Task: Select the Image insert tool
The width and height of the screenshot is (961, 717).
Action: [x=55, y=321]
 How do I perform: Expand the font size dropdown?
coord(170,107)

***

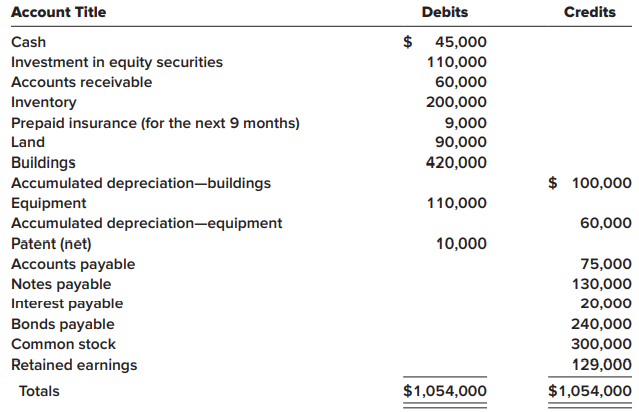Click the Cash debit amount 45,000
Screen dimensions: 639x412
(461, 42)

***

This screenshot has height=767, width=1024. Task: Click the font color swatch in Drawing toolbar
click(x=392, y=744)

***

Task prompt — Rewrite the listing from the line with "Task: Select the Image insert tool" up to and including the line with "coord(170,107)", putting "menu" in place of "dropdown" and leaving all else unchanged.

Exercise response —
Task: Select the Image insert tool
The width and height of the screenshot is (961, 717).
Action: [x=55, y=321]
 How do I perform: Expand the font size menu?
coord(170,107)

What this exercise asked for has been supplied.